Exercise task: Change "Feedback" to "Help" in the records, starting with the line with "Viewport: 1512px width, 802px" and going on through the line with "point(24,445)". Write out only those lines again, with everything else left as it is.

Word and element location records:
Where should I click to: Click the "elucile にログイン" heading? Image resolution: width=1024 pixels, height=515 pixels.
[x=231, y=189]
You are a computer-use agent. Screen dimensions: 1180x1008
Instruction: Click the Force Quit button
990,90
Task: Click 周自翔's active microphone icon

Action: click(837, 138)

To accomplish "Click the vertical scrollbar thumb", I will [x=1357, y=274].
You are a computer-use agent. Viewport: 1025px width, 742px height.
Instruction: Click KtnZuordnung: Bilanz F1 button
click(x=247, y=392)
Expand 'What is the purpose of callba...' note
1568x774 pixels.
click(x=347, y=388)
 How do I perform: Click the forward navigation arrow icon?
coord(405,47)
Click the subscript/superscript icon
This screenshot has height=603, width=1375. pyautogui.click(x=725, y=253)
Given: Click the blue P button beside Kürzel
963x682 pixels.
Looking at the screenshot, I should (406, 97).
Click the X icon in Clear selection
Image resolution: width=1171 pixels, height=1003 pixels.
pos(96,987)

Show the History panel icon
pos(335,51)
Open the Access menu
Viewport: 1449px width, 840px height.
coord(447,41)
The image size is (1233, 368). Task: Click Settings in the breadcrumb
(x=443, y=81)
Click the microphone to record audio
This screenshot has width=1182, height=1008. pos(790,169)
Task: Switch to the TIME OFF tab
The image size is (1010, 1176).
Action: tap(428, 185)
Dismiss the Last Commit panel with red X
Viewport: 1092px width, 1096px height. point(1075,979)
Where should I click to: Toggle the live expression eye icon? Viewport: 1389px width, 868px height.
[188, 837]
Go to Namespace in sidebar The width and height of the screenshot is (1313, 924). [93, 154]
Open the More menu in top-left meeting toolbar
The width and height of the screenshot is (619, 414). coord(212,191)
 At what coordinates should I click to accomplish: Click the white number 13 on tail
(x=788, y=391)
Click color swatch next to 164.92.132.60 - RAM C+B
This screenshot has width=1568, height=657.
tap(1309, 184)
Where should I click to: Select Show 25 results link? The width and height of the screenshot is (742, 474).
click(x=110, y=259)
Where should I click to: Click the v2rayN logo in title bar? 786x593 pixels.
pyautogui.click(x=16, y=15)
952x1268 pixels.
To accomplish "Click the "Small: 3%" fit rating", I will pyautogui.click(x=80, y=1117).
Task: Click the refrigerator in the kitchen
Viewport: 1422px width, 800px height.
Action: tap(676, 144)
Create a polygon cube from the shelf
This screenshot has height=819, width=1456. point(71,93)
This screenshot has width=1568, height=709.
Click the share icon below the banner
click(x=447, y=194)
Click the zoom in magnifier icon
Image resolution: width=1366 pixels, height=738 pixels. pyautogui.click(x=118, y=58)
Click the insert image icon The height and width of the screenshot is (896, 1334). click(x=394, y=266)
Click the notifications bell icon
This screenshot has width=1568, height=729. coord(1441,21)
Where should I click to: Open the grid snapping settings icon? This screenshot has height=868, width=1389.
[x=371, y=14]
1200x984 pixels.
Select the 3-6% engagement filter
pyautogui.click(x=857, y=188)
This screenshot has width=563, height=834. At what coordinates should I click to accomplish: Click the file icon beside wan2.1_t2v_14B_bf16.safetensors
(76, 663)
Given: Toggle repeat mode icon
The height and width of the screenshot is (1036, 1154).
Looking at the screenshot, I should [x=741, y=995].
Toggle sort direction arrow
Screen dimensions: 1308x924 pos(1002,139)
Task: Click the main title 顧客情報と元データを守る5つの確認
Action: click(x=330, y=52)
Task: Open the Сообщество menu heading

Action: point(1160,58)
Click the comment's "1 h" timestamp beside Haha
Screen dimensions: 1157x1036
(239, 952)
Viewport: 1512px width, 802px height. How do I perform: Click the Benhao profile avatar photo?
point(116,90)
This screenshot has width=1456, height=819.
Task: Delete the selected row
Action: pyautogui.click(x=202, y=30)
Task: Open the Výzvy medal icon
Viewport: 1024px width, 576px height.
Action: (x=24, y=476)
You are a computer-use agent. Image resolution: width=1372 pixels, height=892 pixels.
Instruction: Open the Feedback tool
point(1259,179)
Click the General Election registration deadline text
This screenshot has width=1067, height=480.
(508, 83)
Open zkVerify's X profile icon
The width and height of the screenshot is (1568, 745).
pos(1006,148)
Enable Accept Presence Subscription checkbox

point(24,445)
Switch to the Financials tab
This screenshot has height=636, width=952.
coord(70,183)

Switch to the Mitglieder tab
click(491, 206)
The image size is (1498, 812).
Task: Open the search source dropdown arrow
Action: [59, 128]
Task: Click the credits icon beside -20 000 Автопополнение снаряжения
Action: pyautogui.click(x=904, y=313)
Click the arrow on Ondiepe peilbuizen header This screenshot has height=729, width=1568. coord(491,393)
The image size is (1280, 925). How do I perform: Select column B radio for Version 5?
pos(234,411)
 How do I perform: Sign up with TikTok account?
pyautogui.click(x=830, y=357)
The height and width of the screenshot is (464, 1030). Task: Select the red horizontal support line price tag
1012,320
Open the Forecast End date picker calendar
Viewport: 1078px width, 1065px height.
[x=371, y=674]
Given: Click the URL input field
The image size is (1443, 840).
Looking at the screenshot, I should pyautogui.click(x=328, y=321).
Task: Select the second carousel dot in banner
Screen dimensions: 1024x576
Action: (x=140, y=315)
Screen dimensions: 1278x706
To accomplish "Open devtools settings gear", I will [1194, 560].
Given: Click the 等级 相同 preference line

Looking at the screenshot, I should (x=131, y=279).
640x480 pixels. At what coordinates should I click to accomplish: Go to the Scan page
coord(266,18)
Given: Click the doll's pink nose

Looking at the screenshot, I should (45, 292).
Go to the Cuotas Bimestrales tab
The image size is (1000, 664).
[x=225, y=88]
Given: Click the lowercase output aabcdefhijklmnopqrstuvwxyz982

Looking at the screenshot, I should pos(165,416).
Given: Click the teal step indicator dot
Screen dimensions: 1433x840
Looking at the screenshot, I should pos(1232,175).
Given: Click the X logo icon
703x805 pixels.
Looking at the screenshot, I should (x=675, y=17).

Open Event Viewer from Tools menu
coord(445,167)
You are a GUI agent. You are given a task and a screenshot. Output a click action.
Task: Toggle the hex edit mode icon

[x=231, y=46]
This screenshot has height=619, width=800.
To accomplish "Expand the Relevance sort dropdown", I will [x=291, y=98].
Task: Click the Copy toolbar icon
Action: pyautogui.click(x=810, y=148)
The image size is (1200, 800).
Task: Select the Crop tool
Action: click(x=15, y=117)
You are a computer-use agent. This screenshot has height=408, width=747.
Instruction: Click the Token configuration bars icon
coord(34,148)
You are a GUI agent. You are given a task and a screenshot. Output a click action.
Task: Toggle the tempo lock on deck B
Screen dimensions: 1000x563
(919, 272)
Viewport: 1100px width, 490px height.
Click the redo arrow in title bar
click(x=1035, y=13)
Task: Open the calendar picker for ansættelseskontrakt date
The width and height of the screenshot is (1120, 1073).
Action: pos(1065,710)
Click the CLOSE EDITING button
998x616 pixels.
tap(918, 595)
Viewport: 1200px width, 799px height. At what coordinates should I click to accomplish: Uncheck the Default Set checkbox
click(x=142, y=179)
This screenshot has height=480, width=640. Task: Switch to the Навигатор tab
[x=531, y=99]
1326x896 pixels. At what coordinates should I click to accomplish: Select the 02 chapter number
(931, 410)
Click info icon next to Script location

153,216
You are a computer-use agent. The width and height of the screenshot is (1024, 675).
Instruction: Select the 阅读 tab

Task output:
Viewport: 1512px width, 802px height. How do I perform: Click the Benhao profile avatar photo?
point(116,90)
This screenshot has width=1456, height=819.
Task: Delete the selected row
Action: pyautogui.click(x=202, y=30)
Task: Open the Výzvy medal icon
Viewport: 1024px width, 576px height.
Action: (x=24, y=476)
You are a computer-use agent. Image resolution: width=1372 pixels, height=892 pixels.
Instruction: Open the Help tool
point(1259,179)
Click the General Election registration deadline text
This screenshot has width=1067, height=480.
(508, 83)
Open zkVerify's X profile icon
The width and height of the screenshot is (1568, 745).
pos(1006,148)
Enable Accept Presence Subscription checkbox

point(24,445)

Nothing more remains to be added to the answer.